Building a Dry Streambed

This morning I’m sitting out on our front porch, drinking tea and watching a heavy rain fall in the garden. It’s a very relaxing way to spend a Sunday morning, and it’s a lot more relaxing than it used to be before I fixed the drainage problem that used to plague my garden every time it rained this hard, causing water to pool up right near the front of the house. Previously, whenever it got wet enough, one particular area near the front of the house turned into a muddy mess, with plants falling over and soil eroding. So last summer I decided to do something to fix the drainage problem once and for all.
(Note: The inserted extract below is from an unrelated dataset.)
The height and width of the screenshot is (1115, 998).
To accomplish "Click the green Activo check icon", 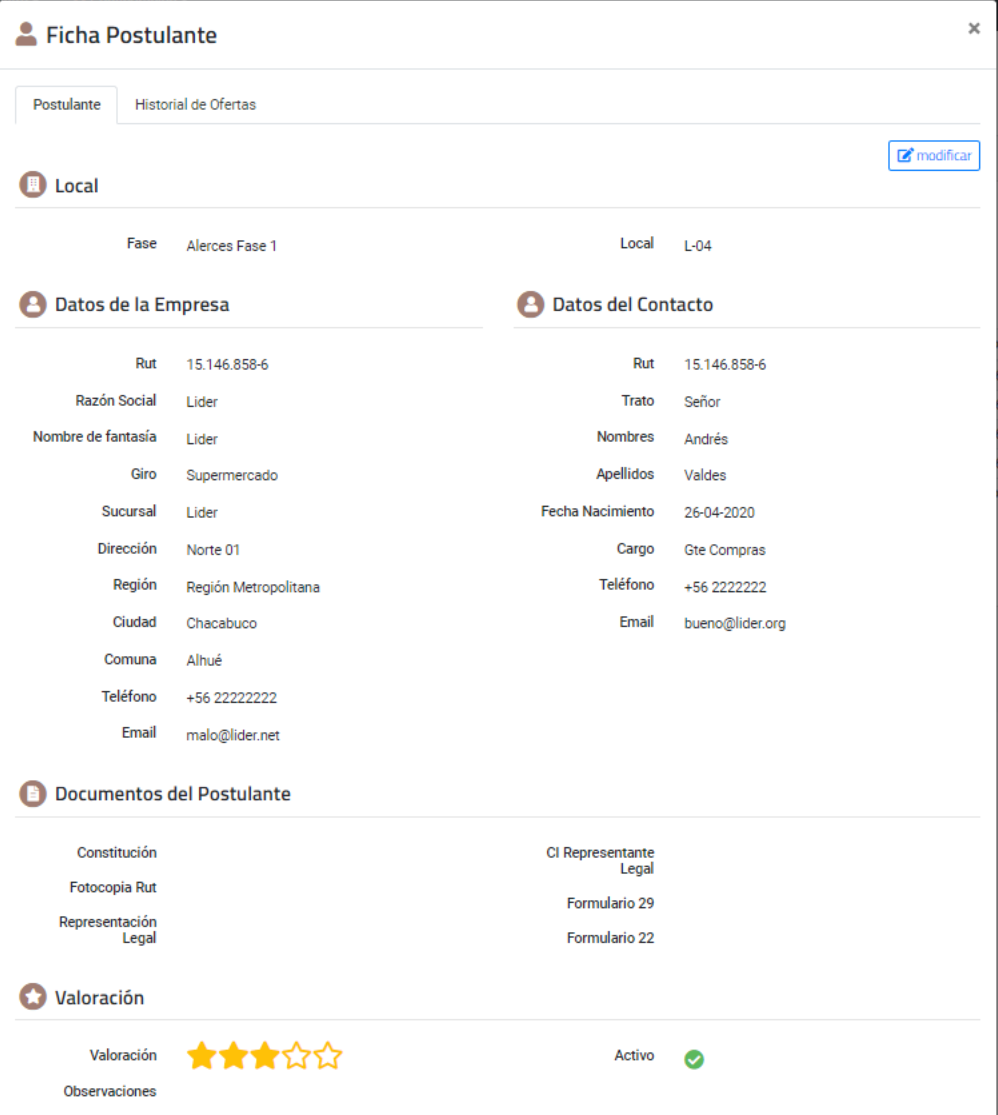I will 694,1060.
Not so long ago, the idea of me “fixing” anything myself would have seemed pretty ridiculous both to myself and to people who know me well. I just wasn’t a person who took on projects that required fixing anything. I was literally afraid of things like hand tools. But one of the best things that becoming a self-taught gardener has done for me in the past few years is that it’s largely removed my previous fear of DIY projects. What I mean is, now that I’ve tried my hand at putting in a garden, and I’ve seen that I actually can do stuff like build a raised bed and grow my own pumpkins I’m no longer afraid to at least try things, even if I know they may end in failure. I’m not afraid to pick up a hammer or a shovel and at least give some outdoor project the old college try. And that’s what I decided I’d do with this drainage problem in my garden.

I’d always loved the look of a dry streambed running through a garden, so I did some research to figure out how I could maybe create a dry streambed in my own garden to divert excess water away from the garden and house when it rains hard. Once I’d read up on how you build one, I just started digging out the pathway where I wanted mine to go. It was a messy project, and it took multiple weekends. The ground was baked very hard, so I had to get it really wet to dig out the pathway where the streambed would go.